Exercise objective
Reproduce the material word for word from the line containing "Where should I" through the end, including that line, and omit the pictures.

Information given
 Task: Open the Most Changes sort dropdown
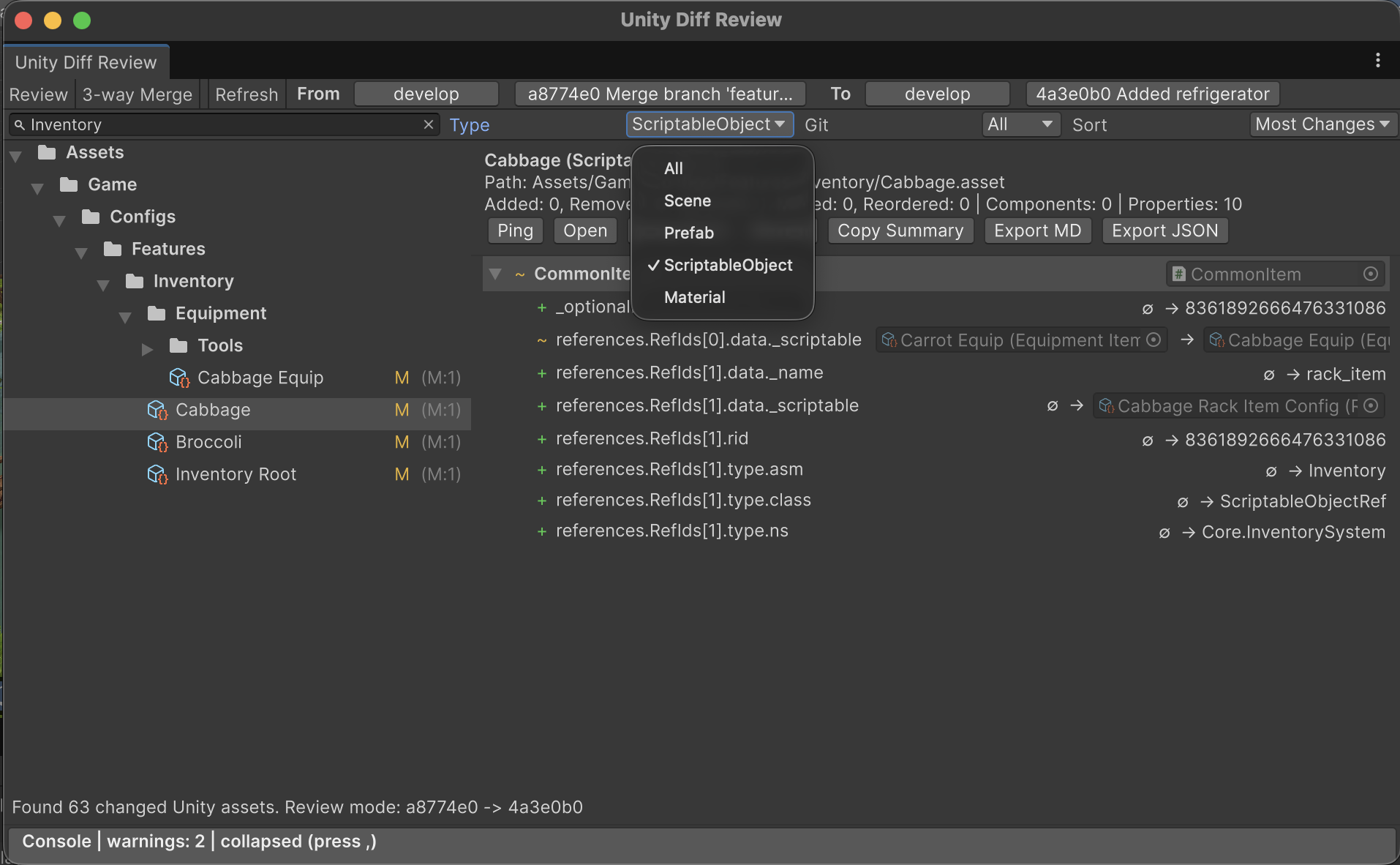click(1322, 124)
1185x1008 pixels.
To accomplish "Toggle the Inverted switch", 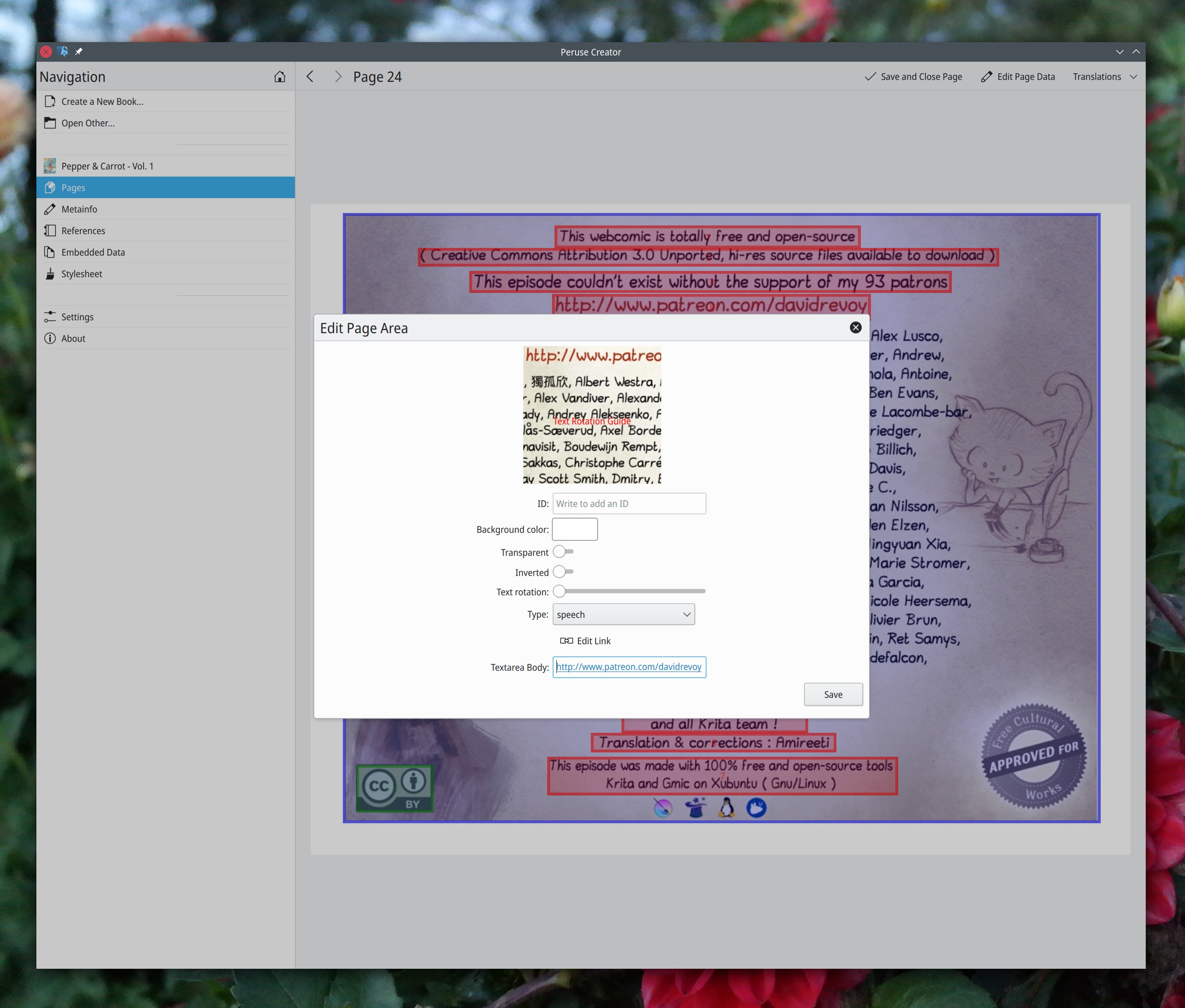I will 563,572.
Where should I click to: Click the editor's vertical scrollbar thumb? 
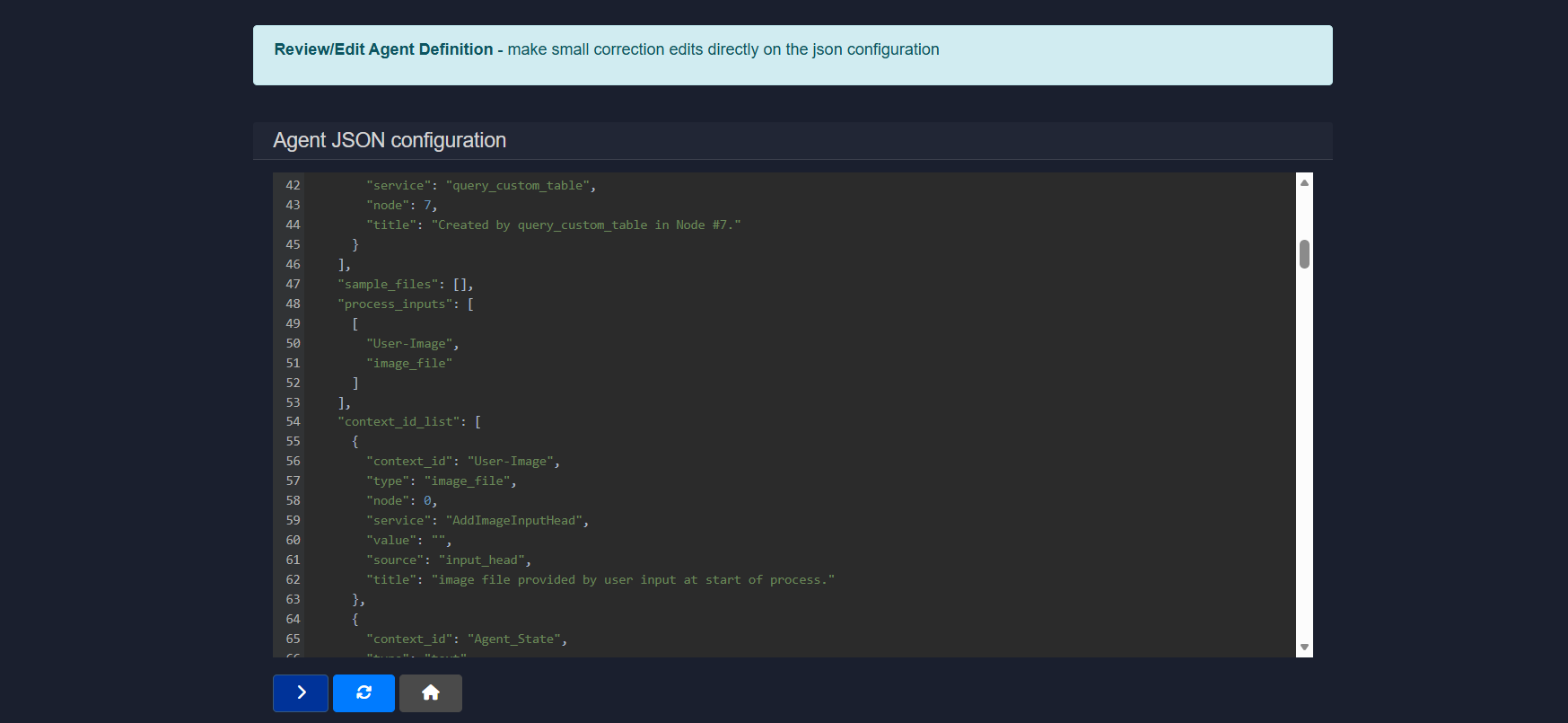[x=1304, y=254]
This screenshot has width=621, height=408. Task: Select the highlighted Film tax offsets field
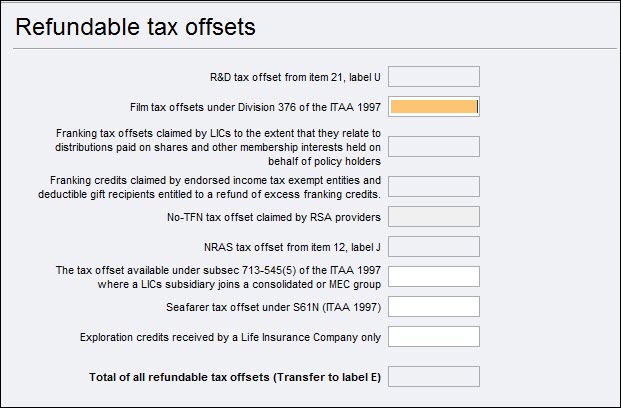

Output for this task
Where should I click to: Click the editor's vertical scrollbar thumb? 
[x=1304, y=254]
This screenshot has width=621, height=408. Task: Select the highlighted Film tax offsets field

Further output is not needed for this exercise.